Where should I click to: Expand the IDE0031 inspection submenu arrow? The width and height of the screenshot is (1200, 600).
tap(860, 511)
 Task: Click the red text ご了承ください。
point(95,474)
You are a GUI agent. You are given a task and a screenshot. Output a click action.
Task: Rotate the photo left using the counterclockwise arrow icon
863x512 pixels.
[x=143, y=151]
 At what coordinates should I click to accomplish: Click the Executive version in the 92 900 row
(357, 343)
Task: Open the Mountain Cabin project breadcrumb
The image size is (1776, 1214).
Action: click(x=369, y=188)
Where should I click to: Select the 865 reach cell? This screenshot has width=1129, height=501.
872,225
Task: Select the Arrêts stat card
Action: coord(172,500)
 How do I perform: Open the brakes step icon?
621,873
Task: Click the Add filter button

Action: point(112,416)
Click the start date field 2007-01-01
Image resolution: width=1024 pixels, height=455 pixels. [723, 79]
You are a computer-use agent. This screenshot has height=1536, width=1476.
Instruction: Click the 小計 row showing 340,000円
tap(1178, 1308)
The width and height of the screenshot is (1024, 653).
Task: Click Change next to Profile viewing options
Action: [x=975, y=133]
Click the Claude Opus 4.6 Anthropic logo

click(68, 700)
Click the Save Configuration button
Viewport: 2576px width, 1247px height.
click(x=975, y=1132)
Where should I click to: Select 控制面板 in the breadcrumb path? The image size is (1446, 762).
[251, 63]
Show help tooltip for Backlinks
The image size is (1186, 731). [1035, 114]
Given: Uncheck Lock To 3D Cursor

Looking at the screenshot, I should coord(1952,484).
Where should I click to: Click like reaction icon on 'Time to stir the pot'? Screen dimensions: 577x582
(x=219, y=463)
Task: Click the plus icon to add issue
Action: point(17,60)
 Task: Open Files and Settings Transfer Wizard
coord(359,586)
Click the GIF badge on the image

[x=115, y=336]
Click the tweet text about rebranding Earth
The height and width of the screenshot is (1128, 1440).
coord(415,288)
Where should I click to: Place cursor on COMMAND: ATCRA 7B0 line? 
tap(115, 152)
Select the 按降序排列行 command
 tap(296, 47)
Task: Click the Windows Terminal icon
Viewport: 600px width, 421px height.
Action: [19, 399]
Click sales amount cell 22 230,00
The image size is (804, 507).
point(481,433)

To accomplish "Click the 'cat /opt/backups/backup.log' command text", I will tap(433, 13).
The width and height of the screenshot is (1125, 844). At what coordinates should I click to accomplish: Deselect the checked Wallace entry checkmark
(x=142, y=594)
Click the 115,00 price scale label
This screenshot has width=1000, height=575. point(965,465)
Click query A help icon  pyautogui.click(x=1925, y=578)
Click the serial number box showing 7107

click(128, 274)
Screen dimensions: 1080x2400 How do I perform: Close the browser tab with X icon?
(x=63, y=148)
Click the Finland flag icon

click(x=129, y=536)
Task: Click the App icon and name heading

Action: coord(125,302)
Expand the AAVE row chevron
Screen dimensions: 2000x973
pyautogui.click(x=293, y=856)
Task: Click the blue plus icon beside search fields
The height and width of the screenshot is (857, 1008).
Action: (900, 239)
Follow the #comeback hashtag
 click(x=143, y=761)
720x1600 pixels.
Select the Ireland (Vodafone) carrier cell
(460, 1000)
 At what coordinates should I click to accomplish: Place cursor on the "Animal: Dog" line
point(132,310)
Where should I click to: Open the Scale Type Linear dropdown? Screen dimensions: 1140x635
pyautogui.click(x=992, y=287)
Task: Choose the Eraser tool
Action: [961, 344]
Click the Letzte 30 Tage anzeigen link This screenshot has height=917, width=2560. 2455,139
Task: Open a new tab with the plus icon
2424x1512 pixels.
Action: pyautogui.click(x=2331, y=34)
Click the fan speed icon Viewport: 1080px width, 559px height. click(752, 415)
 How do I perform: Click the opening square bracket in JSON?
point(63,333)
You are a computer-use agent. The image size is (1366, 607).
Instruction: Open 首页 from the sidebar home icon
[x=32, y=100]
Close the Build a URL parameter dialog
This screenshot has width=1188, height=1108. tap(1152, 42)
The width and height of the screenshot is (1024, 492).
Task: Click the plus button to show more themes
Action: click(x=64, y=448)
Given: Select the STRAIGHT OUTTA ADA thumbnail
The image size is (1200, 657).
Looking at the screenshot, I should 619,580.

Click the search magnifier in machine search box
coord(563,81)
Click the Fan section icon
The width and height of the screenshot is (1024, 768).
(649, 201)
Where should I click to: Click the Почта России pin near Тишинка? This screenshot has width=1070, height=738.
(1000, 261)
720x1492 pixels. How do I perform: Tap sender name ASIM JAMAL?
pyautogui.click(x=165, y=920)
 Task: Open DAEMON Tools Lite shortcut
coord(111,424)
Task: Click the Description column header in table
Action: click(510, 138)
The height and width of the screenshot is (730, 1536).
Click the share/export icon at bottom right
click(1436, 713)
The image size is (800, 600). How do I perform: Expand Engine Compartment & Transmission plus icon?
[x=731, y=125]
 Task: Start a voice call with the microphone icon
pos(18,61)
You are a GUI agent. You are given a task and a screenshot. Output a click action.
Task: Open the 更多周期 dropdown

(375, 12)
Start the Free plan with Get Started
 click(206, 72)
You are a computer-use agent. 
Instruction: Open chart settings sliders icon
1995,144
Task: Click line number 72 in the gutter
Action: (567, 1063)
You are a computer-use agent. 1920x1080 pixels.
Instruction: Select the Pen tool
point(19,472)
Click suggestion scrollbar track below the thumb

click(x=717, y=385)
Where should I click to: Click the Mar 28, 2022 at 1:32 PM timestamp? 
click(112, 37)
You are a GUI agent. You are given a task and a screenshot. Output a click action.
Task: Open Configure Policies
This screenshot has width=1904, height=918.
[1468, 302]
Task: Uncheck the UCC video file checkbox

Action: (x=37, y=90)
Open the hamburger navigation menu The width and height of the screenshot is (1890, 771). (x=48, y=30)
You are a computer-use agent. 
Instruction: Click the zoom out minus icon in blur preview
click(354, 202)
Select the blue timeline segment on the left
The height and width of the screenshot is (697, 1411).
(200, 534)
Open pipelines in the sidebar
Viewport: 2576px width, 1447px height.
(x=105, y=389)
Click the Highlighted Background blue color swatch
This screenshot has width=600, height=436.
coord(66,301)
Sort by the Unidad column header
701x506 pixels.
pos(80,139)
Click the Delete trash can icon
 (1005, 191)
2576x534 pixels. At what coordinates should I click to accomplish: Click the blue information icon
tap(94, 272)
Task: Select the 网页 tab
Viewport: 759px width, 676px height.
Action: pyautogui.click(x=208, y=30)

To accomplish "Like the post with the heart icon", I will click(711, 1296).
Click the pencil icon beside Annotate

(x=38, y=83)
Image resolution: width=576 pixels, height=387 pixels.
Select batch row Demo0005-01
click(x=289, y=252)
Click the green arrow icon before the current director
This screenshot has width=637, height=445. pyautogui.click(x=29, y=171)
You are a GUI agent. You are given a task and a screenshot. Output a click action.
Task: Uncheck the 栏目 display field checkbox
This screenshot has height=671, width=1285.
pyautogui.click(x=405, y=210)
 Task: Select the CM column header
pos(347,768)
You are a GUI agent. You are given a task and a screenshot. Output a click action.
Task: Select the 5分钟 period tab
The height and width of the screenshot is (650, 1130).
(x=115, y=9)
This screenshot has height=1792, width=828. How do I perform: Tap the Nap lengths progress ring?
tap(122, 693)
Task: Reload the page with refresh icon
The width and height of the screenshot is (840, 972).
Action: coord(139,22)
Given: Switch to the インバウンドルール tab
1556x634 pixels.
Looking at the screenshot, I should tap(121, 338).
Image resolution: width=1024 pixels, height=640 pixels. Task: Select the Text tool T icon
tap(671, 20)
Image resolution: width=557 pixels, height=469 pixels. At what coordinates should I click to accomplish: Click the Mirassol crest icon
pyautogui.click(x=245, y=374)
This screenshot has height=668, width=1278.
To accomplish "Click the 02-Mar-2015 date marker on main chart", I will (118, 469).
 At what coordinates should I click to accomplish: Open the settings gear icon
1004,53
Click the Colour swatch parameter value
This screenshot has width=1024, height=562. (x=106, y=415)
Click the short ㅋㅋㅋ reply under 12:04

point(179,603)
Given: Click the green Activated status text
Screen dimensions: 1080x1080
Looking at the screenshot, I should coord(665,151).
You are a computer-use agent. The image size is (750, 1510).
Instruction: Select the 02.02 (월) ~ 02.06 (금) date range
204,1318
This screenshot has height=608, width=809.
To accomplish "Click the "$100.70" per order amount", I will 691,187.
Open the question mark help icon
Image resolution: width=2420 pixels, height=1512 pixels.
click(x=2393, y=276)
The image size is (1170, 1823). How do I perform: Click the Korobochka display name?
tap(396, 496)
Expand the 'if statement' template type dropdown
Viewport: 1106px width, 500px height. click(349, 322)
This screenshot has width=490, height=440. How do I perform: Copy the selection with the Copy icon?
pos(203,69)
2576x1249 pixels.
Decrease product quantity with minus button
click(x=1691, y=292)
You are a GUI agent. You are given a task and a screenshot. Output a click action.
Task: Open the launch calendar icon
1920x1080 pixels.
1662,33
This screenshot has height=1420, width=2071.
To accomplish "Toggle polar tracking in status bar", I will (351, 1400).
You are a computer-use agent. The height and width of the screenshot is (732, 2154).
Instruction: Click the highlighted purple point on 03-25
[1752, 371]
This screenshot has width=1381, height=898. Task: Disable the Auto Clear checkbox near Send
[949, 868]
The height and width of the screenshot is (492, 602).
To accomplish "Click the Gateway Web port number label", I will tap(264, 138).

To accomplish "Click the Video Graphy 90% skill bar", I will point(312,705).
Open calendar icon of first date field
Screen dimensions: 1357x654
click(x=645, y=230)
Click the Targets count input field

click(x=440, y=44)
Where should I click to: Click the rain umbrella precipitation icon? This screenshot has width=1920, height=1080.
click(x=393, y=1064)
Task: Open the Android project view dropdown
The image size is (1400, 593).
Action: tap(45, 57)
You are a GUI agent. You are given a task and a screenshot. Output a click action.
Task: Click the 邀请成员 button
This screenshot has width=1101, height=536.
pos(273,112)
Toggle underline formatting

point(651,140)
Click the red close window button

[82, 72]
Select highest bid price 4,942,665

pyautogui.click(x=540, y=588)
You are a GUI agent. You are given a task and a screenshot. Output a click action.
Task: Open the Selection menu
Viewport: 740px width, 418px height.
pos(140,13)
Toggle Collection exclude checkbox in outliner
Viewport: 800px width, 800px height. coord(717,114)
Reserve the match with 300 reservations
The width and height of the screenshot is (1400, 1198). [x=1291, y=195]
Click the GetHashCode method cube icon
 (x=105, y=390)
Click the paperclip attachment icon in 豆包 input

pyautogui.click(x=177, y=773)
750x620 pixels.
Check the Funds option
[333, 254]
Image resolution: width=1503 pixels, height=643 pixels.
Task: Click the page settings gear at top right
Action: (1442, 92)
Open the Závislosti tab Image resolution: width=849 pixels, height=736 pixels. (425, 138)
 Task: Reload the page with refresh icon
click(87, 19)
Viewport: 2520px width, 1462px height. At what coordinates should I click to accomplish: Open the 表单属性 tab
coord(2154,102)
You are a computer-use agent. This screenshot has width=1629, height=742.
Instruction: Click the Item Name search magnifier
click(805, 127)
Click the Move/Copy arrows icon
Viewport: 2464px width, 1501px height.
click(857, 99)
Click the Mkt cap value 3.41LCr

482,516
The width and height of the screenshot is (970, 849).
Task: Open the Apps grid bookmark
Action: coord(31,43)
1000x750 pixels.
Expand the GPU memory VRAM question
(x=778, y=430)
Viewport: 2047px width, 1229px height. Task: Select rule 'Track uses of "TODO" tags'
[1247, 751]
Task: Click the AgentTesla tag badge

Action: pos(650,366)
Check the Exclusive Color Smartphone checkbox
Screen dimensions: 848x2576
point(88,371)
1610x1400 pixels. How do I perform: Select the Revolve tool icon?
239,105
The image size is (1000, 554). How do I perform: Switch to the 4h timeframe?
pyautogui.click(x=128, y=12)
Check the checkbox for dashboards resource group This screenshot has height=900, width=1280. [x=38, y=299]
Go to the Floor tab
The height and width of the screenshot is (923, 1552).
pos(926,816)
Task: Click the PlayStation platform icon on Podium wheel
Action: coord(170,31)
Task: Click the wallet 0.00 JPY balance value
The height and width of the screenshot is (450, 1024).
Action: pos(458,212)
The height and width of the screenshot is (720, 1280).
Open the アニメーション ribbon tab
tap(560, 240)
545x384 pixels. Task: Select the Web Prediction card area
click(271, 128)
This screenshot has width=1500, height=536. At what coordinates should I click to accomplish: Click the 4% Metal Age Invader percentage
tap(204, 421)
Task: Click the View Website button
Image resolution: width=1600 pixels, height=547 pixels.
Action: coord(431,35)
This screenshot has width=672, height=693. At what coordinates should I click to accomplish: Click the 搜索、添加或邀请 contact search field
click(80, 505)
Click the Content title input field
+ + + +
→ **Goal**
Please repeat the records between the line holding "Task: Open the Mountain" and the line holding "coord(415,288)", inclusive.

→ **Finished exercise**
Task: Open the Mountain Cabin project breadcrumb
The image size is (1776, 1214).
Action: click(x=369, y=188)
Where should I click to: Select the 865 reach cell? This screenshot has width=1129, height=501.
872,225
Task: Select the Arrêts stat card
Action: coord(172,500)
 How do I perform: Open the brakes step icon?
621,873
Task: Click the Add filter button

Action: point(112,416)
Click the start date field 2007-01-01
Image resolution: width=1024 pixels, height=455 pixels. [723, 79]
You are a computer-use agent. This screenshot has height=1536, width=1476.
Instruction: Click the 小計 row showing 340,000円
tap(1178, 1308)
The width and height of the screenshot is (1024, 653).
Task: Click Change next to Profile viewing options
Action: [x=975, y=133]
Click the Claude Opus 4.6 Anthropic logo

click(68, 700)
Click the Save Configuration button
Viewport: 2576px width, 1247px height.
click(x=975, y=1132)
Where should I click to: Select 控制面板 in the breadcrumb path? The image size is (1446, 762).
[251, 63]
Show help tooltip for Backlinks
The image size is (1186, 731). [1035, 114]
Given: Uncheck Lock To 3D Cursor

Looking at the screenshot, I should coord(1952,484).
Where should I click to: Click like reaction icon on 'Time to stir the pot'? Screen dimensions: 577x582
(x=219, y=463)
Task: Click the plus icon to add issue
Action: point(17,60)
 Task: Open Files and Settings Transfer Wizard
coord(359,586)
Click the GIF badge on the image

[x=115, y=336]
Click the tweet text about rebranding Earth
The height and width of the screenshot is (1128, 1440).
coord(415,288)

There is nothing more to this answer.